Figure S8. Biochemical analysis of RpL4EXT interaction partners.
(a) Size exclusion chromatography (SEC) analysis of the S. cerevisiae Acl4RpL4Acl4 complex. The absorbance at 280 nm is plotted against the elution volume of a Superdex 200 10/300 GL size exclusion column. (b) Protein sequences of RpL4 from 12 species were aligned and colored as in Supplementary Fig. 3. The consensus sequence of the basic PY-NLS is shown above the alignment. Numbering below the alignment is relative to C. thermophilum RpL4. Kap104 and Acl4 binding sites are indicated with black bars. (c) SEC analysis of the Acl4RpL4Kap104 complex. (d) SEC analysis of the Acl4RpL4Kap-α complex. (e) SEC analysis of a preformed Acl4RpL4Kap-α complex incubated with additional Kap104. Fractions indicated by a gray bar were resolved by SDS-PAGE gel and visualized by Coomassie Brilliant Blue staining.
Figure S9. Kap104 interaction with Acl4RpL4.

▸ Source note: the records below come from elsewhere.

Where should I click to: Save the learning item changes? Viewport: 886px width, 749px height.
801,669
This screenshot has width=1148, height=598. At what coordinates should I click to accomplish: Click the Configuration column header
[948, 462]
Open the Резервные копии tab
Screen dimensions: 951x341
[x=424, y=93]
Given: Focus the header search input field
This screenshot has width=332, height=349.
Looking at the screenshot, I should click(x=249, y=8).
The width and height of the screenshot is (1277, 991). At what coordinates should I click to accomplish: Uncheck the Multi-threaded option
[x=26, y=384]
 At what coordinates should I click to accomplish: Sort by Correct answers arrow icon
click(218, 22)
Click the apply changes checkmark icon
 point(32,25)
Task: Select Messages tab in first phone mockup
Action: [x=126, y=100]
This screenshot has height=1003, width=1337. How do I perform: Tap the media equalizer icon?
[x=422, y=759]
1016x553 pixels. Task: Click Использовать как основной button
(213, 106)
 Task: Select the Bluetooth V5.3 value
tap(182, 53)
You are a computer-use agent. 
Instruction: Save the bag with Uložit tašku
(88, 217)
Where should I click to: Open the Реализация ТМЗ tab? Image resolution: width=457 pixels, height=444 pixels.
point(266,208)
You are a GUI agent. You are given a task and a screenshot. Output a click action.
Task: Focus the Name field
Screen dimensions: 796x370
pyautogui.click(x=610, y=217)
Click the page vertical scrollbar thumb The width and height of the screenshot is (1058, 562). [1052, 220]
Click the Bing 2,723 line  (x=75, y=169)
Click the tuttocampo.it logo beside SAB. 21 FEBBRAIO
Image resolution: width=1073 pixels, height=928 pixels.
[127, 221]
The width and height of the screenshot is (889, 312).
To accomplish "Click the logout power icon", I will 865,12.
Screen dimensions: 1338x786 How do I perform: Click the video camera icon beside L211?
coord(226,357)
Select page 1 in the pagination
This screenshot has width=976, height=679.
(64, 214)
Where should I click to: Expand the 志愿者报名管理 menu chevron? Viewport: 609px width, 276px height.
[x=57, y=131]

(a) Size exclusion chromatography (SEC) analysis of the Acl4RpL4ΔEXTKap104 complex. The absorbance at 280 nm is plotted against the elution volume of a Superdex 200 10/300 GL size exclusion column. (b) SEC analysis of the Acl4ΔNRpL4Kap104 complex. (c) SEC analysis of the Acl4ΔNRpL4ΔEXTKap104 complex. (d) SEC analysis of Acl4Kap104. The elution profile and SDS-PAGE gel of Kap104 is included in panels a-d as reference point for Kap104 elution. Fractions indicated by a gray bar were resolved by SDS-PAGE gel and visualized by Coomassie Brilliant Blue staining.